**Description of the task**: The answer should contain every record below, output exactly.

====== Records supplied ======

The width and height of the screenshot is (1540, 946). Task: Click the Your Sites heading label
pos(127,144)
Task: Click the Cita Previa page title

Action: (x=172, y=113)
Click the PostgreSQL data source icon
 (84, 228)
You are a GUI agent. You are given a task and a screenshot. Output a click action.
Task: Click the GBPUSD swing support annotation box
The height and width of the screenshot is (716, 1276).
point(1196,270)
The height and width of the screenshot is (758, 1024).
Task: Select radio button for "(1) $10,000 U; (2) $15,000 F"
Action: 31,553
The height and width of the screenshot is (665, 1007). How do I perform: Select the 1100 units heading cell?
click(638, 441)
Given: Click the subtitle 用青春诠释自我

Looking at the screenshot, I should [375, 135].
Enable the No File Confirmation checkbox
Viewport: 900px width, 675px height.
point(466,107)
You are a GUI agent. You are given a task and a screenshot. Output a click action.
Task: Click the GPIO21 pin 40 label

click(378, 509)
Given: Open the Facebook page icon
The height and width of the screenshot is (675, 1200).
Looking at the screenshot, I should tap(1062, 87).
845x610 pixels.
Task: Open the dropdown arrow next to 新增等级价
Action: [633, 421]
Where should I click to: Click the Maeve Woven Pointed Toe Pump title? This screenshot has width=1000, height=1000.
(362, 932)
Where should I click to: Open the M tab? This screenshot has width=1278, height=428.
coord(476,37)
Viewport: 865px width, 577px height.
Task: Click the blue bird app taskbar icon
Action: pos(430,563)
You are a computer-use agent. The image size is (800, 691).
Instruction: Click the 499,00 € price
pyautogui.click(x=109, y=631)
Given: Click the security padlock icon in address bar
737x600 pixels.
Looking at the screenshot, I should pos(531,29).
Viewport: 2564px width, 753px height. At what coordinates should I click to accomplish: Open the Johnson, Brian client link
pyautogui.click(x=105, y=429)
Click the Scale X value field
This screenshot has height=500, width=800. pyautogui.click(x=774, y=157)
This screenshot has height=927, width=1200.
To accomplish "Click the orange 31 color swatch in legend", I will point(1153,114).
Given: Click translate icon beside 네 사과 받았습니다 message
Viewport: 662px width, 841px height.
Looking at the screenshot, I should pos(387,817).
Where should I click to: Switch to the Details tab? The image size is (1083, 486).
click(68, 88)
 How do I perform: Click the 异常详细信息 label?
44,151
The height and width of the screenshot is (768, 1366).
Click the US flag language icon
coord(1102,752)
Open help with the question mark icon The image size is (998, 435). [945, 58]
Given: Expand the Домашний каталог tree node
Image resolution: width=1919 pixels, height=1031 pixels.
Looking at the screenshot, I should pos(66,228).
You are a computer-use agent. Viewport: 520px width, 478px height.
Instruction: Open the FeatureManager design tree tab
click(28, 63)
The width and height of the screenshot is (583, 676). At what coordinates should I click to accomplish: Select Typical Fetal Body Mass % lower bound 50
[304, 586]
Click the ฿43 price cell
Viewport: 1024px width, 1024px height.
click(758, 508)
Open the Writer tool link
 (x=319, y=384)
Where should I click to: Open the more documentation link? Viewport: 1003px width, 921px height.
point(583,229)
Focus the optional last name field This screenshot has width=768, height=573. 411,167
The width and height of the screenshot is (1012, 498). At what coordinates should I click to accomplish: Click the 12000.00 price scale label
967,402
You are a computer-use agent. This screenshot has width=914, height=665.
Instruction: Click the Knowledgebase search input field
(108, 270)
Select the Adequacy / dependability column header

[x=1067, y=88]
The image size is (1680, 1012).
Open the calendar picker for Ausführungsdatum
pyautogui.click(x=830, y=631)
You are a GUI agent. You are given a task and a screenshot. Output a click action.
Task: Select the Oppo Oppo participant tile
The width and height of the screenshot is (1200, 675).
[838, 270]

======

**Task output**:
The width and height of the screenshot is (1540, 946). Task: Click the Your Sites heading label
pos(127,144)
Task: Click the Cita Previa page title

Action: (x=172, y=113)
Click the PostgreSQL data source icon
 (84, 228)
You are a GUI agent. You are given a task and a screenshot. Output a click action.
Task: Click the GBPUSD swing support annotation box
The height and width of the screenshot is (716, 1276).
point(1196,270)
The height and width of the screenshot is (758, 1024).
Task: Select radio button for "(1) $10,000 U; (2) $15,000 F"
Action: 31,553
The height and width of the screenshot is (665, 1007). How do I perform: Select the 1100 units heading cell?
click(638, 441)
Given: Click the subtitle 用青春诠释自我

Looking at the screenshot, I should [375, 135].
Enable the No File Confirmation checkbox
Viewport: 900px width, 675px height.
point(466,107)
You are a GUI agent. You are given a task and a screenshot. Output a click action.
Task: Click the GPIO21 pin 40 label

click(378, 509)
Given: Open the Facebook page icon
The height and width of the screenshot is (675, 1200).
Looking at the screenshot, I should tap(1062, 87).
845x610 pixels.
Task: Open the dropdown arrow next to 新增等级价
Action: [633, 421]
Where should I click to: Click the Maeve Woven Pointed Toe Pump title? This screenshot has width=1000, height=1000.
(362, 932)
Where should I click to: Open the M tab? This screenshot has width=1278, height=428.
coord(476,37)
Viewport: 865px width, 577px height.
Task: Click the blue bird app taskbar icon
Action: pos(430,563)
You are a computer-use agent. The image size is (800, 691).
Instruction: Click the 499,00 € price
pyautogui.click(x=109, y=631)
Given: Click the security padlock icon in address bar
737x600 pixels.
Looking at the screenshot, I should pos(531,29).
Viewport: 2564px width, 753px height. At what coordinates should I click to accomplish: Open the Johnson, Brian client link
pyautogui.click(x=105, y=429)
Click the Scale X value field
This screenshot has height=500, width=800. pyautogui.click(x=774, y=157)
This screenshot has height=927, width=1200.
To accomplish "Click the orange 31 color swatch in legend", I will point(1153,114).
Given: Click translate icon beside 네 사과 받았습니다 message
Viewport: 662px width, 841px height.
Looking at the screenshot, I should pos(387,817).
Where should I click to: Switch to the Details tab? The image size is (1083, 486).
click(68, 88)
 How do I perform: Click the 异常详细信息 label?
44,151
The height and width of the screenshot is (768, 1366).
Click the US flag language icon
coord(1102,752)
Open help with the question mark icon The image size is (998, 435). [945, 58]
Given: Expand the Домашний каталог tree node
Image resolution: width=1919 pixels, height=1031 pixels.
Looking at the screenshot, I should pos(66,228).
You are a computer-use agent. Viewport: 520px width, 478px height.
Instruction: Open the FeatureManager design tree tab
click(28, 63)
The width and height of the screenshot is (583, 676). At what coordinates should I click to accomplish: Select Typical Fetal Body Mass % lower bound 50
[304, 586]
Click the ฿43 price cell
Viewport: 1024px width, 1024px height.
click(758, 508)
Open the Writer tool link
 (x=319, y=384)
Where should I click to: Open the more documentation link? Viewport: 1003px width, 921px height.
point(583,229)
Focus the optional last name field This screenshot has width=768, height=573. 411,167
The width and height of the screenshot is (1012, 498). At what coordinates should I click to accomplish: Click the 12000.00 price scale label
967,402
You are a computer-use agent. This screenshot has width=914, height=665.
Instruction: Click the Knowledgebase search input field
(108, 270)
Select the Adequacy / dependability column header

[x=1067, y=88]
The image size is (1680, 1012).
Open the calendar picker for Ausführungsdatum
pyautogui.click(x=830, y=631)
You are a GUI agent. You are given a task and a screenshot. Output a click action.
Task: Select the Oppo Oppo participant tile
The width and height of the screenshot is (1200, 675).
[838, 270]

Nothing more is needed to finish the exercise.